AI, Romania's next investment test: from digital talent to competitiveness

A new layer of competitiveness is AI. The perception is encouraging, but incomplete. 53% of respondents say that Romania's approach to AI has increased the country's attractiveness over the last three years. 

Compared with global leaders such as the US and China, 39% see Romania as less attractive for AI investment, innovation and implementation, while 33% see it as more attractive. Romania is on the AI map, but it is not yet a convincing alternative to established ecosystems.

The priorities indicated by investors are very practical: 44% call for the improvement of technological infrastructure, including data centers and open databases, 41% indicate the need for more advanced technological skills, 40% call for better access to capital for AI companies at the scaling stage, 35% call for the simplification of AI regulation, and 32% want support for entrepreneurship through grants, incentives and innovation hubs. The cost of energy, mentioned by 29%, completes the picture. AI is not built only on IT talent, but needs energy, capital, clear regulation and public and private demand.

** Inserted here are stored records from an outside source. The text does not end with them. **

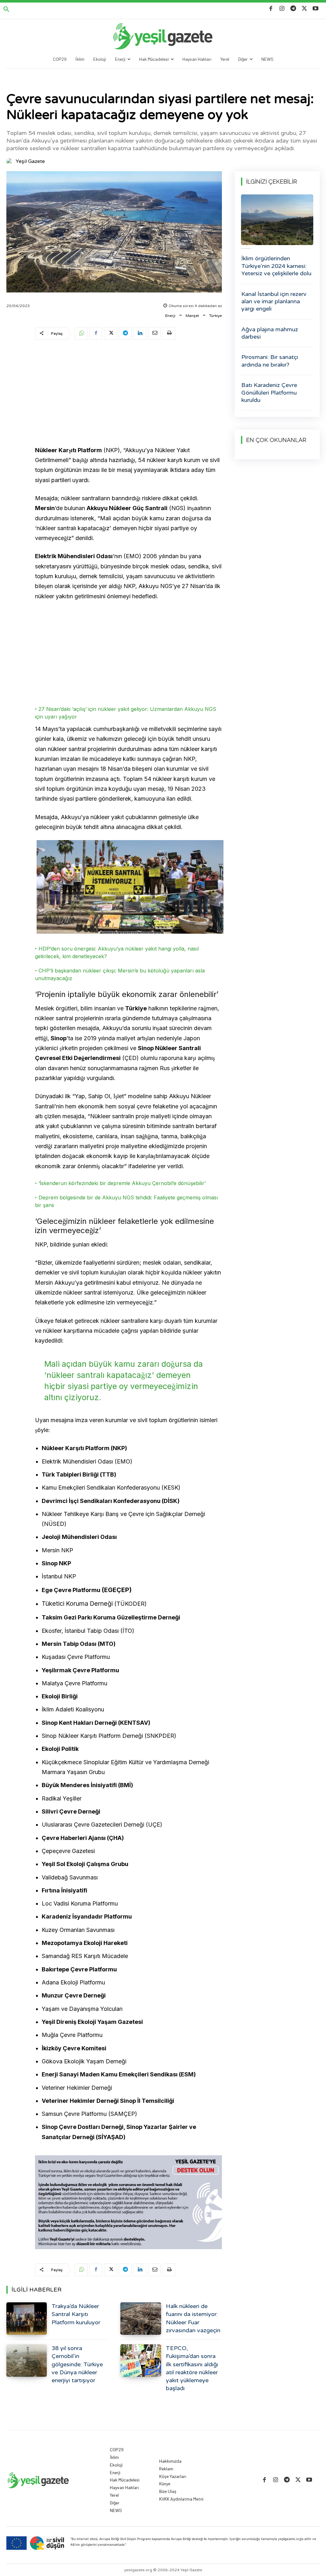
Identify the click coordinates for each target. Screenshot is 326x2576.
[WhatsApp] (81, 333)
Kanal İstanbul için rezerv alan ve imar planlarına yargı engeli (274, 301)
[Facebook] (271, 9)
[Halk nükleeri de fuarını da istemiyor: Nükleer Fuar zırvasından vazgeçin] (140, 2318)
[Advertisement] (128, 394)
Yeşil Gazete (30, 161)
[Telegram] (293, 9)
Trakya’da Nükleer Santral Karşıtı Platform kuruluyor (76, 2314)
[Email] (154, 333)
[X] (304, 9)
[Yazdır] (169, 333)
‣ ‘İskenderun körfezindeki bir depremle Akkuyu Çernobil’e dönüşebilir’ (120, 1183)
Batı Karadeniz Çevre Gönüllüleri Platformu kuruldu (269, 393)
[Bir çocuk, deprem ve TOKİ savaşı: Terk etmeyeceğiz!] (277, 219)
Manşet (192, 315)
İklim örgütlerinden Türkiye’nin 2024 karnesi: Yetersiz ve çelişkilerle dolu (276, 266)
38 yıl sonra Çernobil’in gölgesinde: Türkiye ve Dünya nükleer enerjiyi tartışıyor (77, 2364)
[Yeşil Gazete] (10, 161)
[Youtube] (316, 9)
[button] (6, 9)
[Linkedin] (139, 333)
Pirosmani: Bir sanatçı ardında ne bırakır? (269, 361)
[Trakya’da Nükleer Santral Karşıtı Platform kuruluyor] (26, 2318)
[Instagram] (282, 9)
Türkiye (215, 315)
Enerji (170, 315)
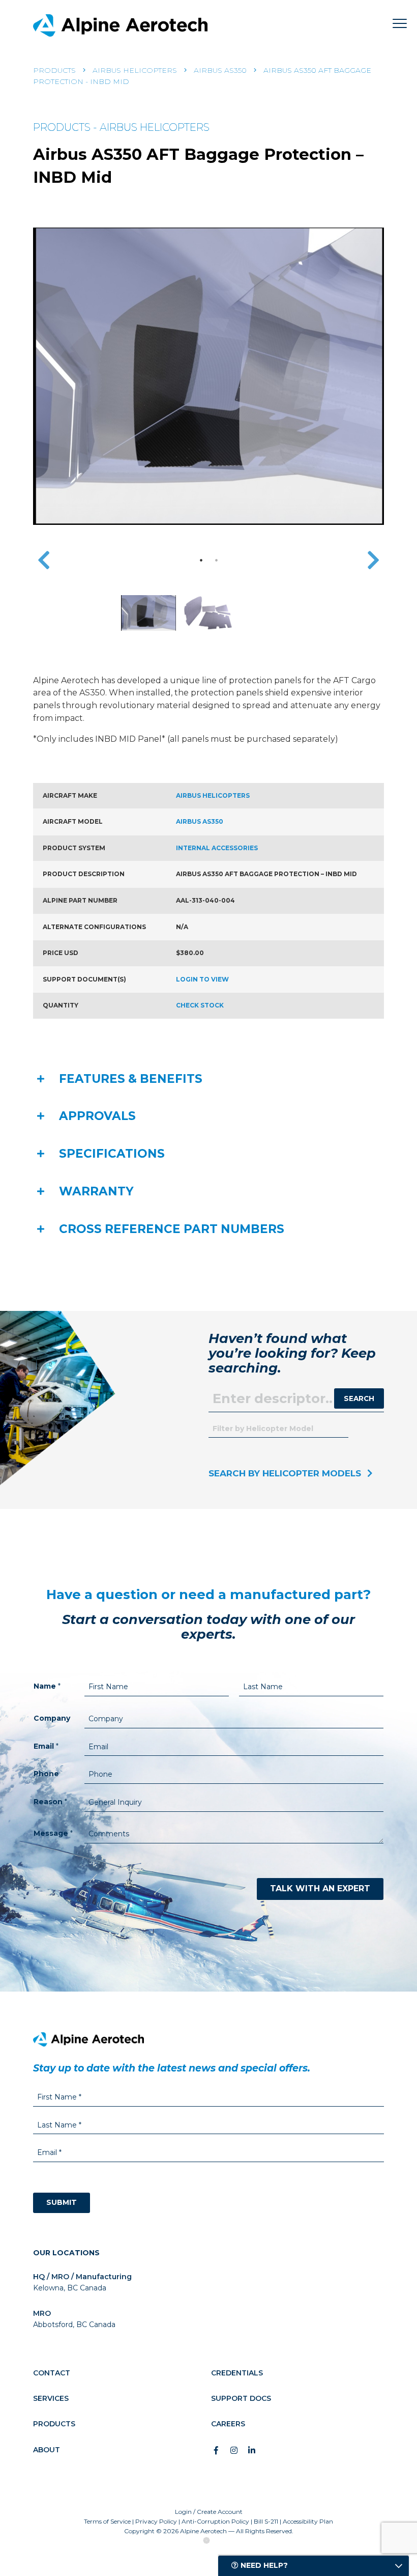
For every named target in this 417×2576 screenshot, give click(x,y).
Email (46, 1746)
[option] (208, 376)
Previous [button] (43, 560)
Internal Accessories (217, 848)
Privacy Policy (156, 2521)
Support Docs (241, 2398)
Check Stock (200, 1005)
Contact (51, 2372)
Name (47, 1686)
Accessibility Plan (308, 2521)
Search (359, 1398)
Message (53, 1833)
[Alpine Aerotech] (120, 25)
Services (51, 2398)
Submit (61, 2202)
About (46, 2449)
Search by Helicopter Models (284, 1473)
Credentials (237, 2372)
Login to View (202, 979)
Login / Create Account (209, 2511)
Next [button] (373, 560)
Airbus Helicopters (135, 70)
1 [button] (201, 560)
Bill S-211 (266, 2521)
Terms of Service (107, 2521)
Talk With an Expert (320, 1888)
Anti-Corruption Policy (215, 2521)
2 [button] (216, 560)
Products (54, 70)
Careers (228, 2423)
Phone (46, 1773)
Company (52, 1718)
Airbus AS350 (220, 70)
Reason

Romania 2026: from attractiveness to investment credibility

Discover how Romania is shifting from potential to trusted investment destination.

Summary

The lesson for 2026 is simple: investors are not looking for perfect markets, but credible markets. Romania demonstrated in 2025 that it can win projects in a weak European cycle, that it can generate jobs and that it can convince existing investors to expand. But in order to transform this recovery into a sustainable cycle, the country must reduce uncertainty, accelerate infrastructure, make public administration more efficient, keep energy competitive and better connect European funds, state aid and industrial priorities. Romania's attractiveness no longer depends only on how good the story is, but on how quickly it can be delivered.